- Supplied passage
Minnesota Sports Betting Update: Amended Bill Approved By Taxes Committee

Minnesota Sports Betting Update: Amended Bill Approved By Taxes Committee
Fact Checked by Nate Hamilton

A bill to legalize Minnesota sports betting continues to be passed around in the state’s Senate as time winds down on the legislature’s 2023 session.

On Friday morning, the Senate Taxes Committee voted 5-3 to approve an amended version of S.F. 1949. However, the bill won’t yet go to the Senate floor as it will now head to the chamber’s Finance Committee.

So far, the bill sponsored by state Sen. Matt Klein has been passed by the Senate’s Commerce and Consumer Protection, Health and Human Services, Justice and Public Safety, State and Local Government and Veterans committees. On Thursday afternoon, the Senate Rules and Administration Committee granted Klein an extension to get his bill passed in the chamber.

The legislative session ends in less than 10 days.

What Amendments Were Added To the Bill?

The Taxes Committee also approved an amendment to the bill adding language to regulate eSports. It also allows sportsbooks to carryover losses in subsequent months to offset taxes.

“This is sort of considered the Minnesota Vikings winning the Super Bowl provision if they all of a sudden lost a windfall during one circumstance,” Klein said.

The amendment also addressed a couple of fiscal issues, including wording regarding the economic development fund for the state’s racetracks.

Klein’s bill does not make the tracks eligible to pursue sports betting licenses. In lieu of that, the bill offers tracks a fund to help them remain viable.

According to the bill, the state will take 30% of the tax revenue generated from sports betting and allocate that to the Minnesota Racing Commission, which will then award grants to the track. However, it will be capped at $3 million annually once that fund reaches $20 million in appropriations.

Running Aces and Canterbury Downs, the state’s two tracks, oppose the bill in its current form.

Tracie Wilson, Running Aces’ CFO, told the committee Friday that they want the $20 million cap removed from the racing fund.

“We believe this gives us the best chances to remain viable, and of course, it is a fairness issue for the tracks,” she said. “The revenues that go to the tribes and to the out-of-state sports betting vendors will not be capped. Why should the tracks be capped?”

- Dataset records
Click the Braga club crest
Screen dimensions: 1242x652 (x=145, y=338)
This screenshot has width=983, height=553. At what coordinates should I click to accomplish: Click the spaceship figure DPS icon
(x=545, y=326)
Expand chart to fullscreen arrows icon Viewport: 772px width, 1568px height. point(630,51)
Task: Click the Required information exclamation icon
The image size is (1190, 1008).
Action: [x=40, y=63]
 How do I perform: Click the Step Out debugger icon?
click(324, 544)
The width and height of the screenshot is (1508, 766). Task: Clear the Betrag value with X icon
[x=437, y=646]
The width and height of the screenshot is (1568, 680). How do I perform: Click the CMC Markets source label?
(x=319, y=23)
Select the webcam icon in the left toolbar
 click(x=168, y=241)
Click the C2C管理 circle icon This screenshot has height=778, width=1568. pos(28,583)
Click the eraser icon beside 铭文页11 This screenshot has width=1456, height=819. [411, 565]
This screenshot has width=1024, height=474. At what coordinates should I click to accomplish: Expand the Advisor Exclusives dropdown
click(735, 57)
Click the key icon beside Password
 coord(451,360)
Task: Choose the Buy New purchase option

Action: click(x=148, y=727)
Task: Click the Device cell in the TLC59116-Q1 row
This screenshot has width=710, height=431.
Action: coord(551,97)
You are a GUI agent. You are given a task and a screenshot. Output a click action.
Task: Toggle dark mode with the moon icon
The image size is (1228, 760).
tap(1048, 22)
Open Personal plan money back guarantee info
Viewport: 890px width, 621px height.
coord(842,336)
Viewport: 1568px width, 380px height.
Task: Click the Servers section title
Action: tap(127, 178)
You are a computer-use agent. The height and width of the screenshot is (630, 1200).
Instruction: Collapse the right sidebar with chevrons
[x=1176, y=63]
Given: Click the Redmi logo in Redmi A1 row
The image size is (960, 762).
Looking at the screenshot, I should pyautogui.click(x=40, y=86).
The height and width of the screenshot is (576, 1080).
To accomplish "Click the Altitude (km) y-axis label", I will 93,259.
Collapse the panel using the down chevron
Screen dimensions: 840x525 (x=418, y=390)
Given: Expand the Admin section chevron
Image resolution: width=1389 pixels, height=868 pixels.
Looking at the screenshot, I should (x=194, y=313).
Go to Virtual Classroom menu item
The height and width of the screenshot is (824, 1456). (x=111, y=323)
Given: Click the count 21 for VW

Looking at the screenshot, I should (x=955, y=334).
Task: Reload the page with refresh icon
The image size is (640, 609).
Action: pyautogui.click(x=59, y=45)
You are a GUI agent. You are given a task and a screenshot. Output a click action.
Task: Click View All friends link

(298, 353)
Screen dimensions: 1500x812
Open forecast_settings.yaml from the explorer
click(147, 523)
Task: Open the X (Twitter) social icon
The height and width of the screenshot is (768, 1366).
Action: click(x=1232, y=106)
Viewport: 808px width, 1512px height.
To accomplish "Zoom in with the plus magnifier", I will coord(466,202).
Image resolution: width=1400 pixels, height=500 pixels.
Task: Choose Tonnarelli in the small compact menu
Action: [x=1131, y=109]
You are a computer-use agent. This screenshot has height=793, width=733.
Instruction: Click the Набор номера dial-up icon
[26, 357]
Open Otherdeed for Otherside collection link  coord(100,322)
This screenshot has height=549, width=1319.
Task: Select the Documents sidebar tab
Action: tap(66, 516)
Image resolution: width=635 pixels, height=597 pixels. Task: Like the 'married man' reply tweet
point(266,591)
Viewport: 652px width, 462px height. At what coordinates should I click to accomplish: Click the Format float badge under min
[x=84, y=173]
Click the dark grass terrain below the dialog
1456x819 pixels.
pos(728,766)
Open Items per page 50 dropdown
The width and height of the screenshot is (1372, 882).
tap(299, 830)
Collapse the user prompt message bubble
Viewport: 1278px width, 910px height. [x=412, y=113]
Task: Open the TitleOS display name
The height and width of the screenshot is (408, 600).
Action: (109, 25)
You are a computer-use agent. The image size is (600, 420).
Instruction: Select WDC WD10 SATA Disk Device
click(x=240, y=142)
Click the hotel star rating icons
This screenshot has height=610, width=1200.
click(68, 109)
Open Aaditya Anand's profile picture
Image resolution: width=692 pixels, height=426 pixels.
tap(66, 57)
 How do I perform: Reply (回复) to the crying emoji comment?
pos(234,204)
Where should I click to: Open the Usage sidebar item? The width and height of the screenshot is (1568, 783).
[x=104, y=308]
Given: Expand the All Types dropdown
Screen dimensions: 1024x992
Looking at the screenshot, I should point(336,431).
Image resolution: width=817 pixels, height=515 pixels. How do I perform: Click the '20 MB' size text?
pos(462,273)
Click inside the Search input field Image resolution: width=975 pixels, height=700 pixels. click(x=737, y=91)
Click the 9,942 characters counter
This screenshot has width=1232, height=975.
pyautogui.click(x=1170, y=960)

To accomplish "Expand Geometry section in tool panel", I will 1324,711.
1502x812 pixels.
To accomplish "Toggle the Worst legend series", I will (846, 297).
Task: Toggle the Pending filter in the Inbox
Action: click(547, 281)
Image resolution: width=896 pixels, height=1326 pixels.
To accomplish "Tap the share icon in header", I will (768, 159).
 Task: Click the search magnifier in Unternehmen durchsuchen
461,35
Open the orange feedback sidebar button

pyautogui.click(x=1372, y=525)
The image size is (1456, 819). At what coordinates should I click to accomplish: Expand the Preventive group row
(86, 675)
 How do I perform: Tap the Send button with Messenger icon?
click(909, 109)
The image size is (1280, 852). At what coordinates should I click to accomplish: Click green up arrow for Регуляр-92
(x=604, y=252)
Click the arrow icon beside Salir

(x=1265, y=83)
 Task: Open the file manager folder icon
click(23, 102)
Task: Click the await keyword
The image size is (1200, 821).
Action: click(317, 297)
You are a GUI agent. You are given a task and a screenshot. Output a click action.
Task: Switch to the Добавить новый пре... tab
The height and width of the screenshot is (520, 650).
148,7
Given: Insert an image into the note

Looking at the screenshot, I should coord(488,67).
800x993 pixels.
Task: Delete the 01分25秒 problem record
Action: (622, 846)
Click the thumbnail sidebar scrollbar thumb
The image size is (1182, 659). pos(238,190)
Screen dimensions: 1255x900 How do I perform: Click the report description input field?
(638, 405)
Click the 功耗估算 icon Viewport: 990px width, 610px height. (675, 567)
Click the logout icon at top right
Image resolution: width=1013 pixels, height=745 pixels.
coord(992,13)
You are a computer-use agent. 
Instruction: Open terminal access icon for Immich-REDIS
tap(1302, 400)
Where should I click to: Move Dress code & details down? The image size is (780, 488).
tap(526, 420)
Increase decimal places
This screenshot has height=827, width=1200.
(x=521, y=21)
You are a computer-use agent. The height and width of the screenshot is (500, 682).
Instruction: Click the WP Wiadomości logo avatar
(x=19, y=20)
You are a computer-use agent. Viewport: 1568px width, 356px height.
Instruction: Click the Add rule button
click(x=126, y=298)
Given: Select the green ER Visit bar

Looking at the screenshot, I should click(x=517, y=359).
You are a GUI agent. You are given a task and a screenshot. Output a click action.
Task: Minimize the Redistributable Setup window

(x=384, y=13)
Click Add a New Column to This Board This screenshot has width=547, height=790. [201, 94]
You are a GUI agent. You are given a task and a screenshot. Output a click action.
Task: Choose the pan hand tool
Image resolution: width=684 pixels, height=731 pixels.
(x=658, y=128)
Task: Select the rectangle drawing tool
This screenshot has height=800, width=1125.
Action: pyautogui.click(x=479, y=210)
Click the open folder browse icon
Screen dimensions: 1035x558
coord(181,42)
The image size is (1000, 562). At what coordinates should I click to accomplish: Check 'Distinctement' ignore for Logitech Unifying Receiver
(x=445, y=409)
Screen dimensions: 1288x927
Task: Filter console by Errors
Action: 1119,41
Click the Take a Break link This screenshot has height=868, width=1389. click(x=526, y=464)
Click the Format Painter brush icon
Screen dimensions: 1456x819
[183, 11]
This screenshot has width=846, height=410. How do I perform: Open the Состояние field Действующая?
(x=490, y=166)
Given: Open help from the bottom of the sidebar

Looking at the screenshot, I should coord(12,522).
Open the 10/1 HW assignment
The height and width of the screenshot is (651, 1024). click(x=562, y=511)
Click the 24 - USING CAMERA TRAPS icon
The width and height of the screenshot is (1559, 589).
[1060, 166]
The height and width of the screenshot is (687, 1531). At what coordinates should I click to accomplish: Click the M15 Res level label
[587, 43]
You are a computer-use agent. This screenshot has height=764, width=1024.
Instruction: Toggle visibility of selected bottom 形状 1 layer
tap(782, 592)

- Tasks for this exercise
a) Copy out, word for word, the part of the Minnesota sports betting article starting with "The Taxes Committee" and going on through "them remain viable.".
b) Continue the Minnesota sports betting article from where it stops.

- Answers below
a)
The Taxes Committee also approved an amendment to the bill adding language to regulate eSports. It also allows sportsbooks to carryover losses in subsequent months to offset taxes.

“This is sort of considered the Minnesota Vikings winning the Super Bowl provision if they all of a sudden lost a windfall during one circumstance,” Klein said.

The amendment also addressed a couple of fiscal issues, including wording regarding the economic development fund for the state’s racetracks.

Klein’s bill does not make the tracks eligible to pursue sports betting licenses. In lieu of that, the bill offers tracks a fund to help them remain viable.

b)
Klein has repeatedly said tracks would not receive licenses because the bill is about “historical justice” for the state’s 11 tribal nations. He told the committee the tracks and tribes continue to discuss the fund’s structure.

As it stands, the bill will need bipartisan support because not all of the Democrats, which hold a slim majority in the Senate, support expanded gaming. However, several Republicans have balked at excluding the tracks from participating.

What's Next For Minnesota Sports Betting Bill?

The next stop for S.F. 1949 is the Senate Finance Committee, and during Thursday’s Rules Committee meeting, that panel’s chair had some pointed remarks about sports betting.

State Sen. John Marty told the committee he believes there needs to be more discussion around problem gambling and addiction issues.

“There have been a lot of negotiations between who can be on board and who cannot be on board, but the hearings have been relatively brief in terms of the other impacts,” Marty said. “And the idea that right now, you go to a casino or you go to a track or you go to charitable gambling place and place bets is one thing, but the idea of being able to do it 24/7 on your phone or computer I think that deserves much more intensive consideration.”

If the bill passes the Senate, it would still need to pass the House before it could go to Gov. Tim Walz, who has expressed support for legalizing sports betting.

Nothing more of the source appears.